The surgery can be done by the open method or minimally invasive method (laparoscopic).

Chemotherapy is an important component of treatment for Rectal cancer. Chemotherapy is given in a number of settings in this condition.

Adjuvant Chemotherapy

Adjuvant chemotherapy is given to patients after definitive surgical removal of the cancer. The purpose of adjuvant chemotherapy is to reduce the risk of recurrence of cancer after curative removal. Chemotherapy is definitely indicated in patients with Duke’s C cancer and some patients with Duke’s B cancer. The pros and cons of chemotherapy in this setting can be discussed with an Oncologist. The drugs commonly used are Fluorouracil, Capecitabine and Oxaliplatin. When Oxaliplatin is used, it is given in combination with Fluorouracil or Capecitabine. The duration of treatment can be 3-6 months and is given once every two or three weeks depending on the drugs selected.

Palliative Chemotherapy

Palliative chemotherapy is given when there is stage 4 cancer. The purpose of chemotherapy is to reduce the cancer and its symptoms and to prolong life.

Drugs used for stage 4 rectal cancer include chemotherapy drugs such as Fluorouracil, Capecitabine, Oxaliplatin, Irinotecan and Trifluridine-Tipiracil. Oxaliplatin is given in combination with Fluorouracil (FOLFOX) or Capecitabine (XELOX). Similarly, Irinotecan can be combined with Fluorouracil (FOLFIRI) or Capecitabine (XELIRI). These combination regimens are given once every two or three weeks depending on the regimen selected. The chemotherapy regimens can be combined with additional drugs such as antiangiogenic agents or anti EGFR antibodies, the details of which are listed below.
The duration of palliative chemotherapy ranges from 3-6 months for one drug or combination of treatment. The total duration of that particular regimen is dependent on response of the cancer to that treatment and the tolerance of the treatment by the patient.

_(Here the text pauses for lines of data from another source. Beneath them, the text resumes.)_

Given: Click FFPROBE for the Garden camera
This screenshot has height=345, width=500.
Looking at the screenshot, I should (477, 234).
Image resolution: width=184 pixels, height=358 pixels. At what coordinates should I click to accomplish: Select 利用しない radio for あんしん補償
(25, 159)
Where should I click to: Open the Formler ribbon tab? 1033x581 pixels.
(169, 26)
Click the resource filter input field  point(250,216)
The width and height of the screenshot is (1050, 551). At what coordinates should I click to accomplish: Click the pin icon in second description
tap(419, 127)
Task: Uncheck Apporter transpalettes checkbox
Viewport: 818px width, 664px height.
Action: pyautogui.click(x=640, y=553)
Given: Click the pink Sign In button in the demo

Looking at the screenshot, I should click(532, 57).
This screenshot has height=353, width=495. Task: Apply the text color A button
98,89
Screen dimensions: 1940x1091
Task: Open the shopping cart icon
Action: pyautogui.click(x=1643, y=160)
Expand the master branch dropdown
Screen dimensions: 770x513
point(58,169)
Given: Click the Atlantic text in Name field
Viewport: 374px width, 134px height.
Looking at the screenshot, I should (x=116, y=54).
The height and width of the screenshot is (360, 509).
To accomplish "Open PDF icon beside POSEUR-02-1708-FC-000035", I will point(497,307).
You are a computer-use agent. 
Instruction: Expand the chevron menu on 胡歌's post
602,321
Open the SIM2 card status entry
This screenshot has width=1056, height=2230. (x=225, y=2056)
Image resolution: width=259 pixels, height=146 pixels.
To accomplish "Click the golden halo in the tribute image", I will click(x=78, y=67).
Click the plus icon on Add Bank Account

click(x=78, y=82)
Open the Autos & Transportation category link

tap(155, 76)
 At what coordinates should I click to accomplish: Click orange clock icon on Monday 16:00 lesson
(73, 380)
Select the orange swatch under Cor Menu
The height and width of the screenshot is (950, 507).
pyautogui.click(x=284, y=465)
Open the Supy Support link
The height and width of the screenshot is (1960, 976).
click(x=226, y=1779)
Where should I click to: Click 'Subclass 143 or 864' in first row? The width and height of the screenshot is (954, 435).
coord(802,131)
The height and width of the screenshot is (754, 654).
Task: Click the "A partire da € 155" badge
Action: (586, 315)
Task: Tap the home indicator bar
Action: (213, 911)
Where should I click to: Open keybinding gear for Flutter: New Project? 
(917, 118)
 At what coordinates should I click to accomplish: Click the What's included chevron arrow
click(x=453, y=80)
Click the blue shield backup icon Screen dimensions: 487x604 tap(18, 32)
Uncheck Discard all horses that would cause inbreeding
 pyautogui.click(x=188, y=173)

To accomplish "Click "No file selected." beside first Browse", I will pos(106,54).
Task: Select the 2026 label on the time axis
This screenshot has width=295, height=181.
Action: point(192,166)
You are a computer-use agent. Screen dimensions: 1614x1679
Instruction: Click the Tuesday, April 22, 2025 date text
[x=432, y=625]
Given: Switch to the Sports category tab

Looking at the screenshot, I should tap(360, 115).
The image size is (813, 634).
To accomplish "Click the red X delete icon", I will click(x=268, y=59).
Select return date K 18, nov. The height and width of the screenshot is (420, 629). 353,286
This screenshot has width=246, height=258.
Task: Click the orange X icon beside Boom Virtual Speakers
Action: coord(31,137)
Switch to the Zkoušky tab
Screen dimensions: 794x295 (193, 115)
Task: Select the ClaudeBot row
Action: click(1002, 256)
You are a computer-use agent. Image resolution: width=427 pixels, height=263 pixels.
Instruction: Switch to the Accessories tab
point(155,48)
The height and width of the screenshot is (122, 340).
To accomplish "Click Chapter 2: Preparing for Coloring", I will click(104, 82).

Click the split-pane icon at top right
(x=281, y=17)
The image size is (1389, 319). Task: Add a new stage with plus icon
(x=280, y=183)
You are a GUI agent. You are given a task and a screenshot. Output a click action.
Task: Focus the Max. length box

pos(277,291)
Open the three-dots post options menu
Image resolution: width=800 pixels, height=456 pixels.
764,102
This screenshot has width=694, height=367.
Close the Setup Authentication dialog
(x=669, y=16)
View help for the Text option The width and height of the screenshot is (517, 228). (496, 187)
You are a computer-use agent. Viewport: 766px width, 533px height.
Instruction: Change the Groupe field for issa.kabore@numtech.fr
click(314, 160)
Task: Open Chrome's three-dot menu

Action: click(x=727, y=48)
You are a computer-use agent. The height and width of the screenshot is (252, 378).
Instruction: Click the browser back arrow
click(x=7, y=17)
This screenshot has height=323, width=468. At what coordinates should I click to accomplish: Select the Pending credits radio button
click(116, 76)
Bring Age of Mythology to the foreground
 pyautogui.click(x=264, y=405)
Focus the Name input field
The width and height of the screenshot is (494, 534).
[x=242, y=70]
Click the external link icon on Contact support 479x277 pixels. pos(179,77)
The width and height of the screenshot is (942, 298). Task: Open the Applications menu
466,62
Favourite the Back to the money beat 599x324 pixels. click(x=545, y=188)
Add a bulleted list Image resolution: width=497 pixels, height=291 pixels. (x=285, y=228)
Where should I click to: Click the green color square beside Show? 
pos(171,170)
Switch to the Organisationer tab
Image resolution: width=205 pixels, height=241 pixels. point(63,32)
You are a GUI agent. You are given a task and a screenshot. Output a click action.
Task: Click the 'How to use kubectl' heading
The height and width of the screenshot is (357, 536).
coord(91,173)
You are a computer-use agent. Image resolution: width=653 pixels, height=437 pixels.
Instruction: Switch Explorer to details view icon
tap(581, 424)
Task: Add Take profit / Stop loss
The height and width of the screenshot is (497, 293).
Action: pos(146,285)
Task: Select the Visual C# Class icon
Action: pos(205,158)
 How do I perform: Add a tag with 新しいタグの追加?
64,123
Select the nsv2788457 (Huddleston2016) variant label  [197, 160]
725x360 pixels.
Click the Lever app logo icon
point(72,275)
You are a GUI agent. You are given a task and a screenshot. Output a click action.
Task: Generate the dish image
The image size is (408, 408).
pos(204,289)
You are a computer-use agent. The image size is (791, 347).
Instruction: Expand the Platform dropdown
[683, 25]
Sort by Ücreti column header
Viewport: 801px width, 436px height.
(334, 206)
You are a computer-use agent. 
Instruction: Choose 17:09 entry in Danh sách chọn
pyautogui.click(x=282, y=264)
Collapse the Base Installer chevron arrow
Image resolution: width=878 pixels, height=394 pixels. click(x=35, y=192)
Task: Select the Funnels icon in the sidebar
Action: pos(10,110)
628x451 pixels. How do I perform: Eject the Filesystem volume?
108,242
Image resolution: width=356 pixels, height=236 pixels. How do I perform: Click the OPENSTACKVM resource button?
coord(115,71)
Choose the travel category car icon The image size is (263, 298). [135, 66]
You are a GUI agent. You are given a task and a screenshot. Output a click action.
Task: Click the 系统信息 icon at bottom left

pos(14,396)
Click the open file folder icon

Following completion of one regimen of treatment, further chemotherapy may be needed either soon after the first one or sometime later, depending on the status of the cancer at that time.

Chemotherapy prior to resection of metastatic disease

In some patients with stage 4 cancer, the disease is just confined to the liver or lung which may be amenable for surgical resection. In such a setting, chemotherapy is given for around three months prior to liver resection to maximise the chances of good control of disease. This chemotherapy can be restarted after surgery and continued for a total of six months.

Anti EGFR antibodies

Anti EGFR antibodies are drugs that target the EGFR receptor present on the cancer cell. This stops the cells from growing. Two drugs that are used are Cetuximab and Panitumumab. These are given alone or in combination with chemotherapy. Not all patients with colon cancer benefit from these drugs. At the time of biopsy, a special test (RAS testing) is done to determine whether a KRAS NRAS or BRAF mutation is present in the tumour or not. If KRAS, NAS or BRAF V600E mutation is present, these drugs will not be suitable. However, if KRAS, NRAS or BRAF mutation is not present (KRAS wild type), these drugs will be beneficial. Both Cetuximab and Panitumumab are given through the vein and are usually well tolerated. Common side effects of these drugs include skin rash, diarrhoea, sore mouth and tiredness.

Anti-Angiogenic Agents

Angiogenesis is growth and development of new blood vessels. Cancers need to develop new blood vessels to continue to grow. Anti-angiogenic drugs stop the development of new blood vessels and in turn stop the progression of cancer. The drugs available are Bevacizumab (Avastin), Aflibercept (Zaltrap) and Regorafenib (Stivarga). These drugs can be given on their own or in combination with chemotherapy. They are suitable to be given in all patients with stage 4 colon cancer and do not need any special testing. Common side effects of these drugs include high blood pressure, risk of bleeding, loss of protein in the urine, tiredness and risk of infection.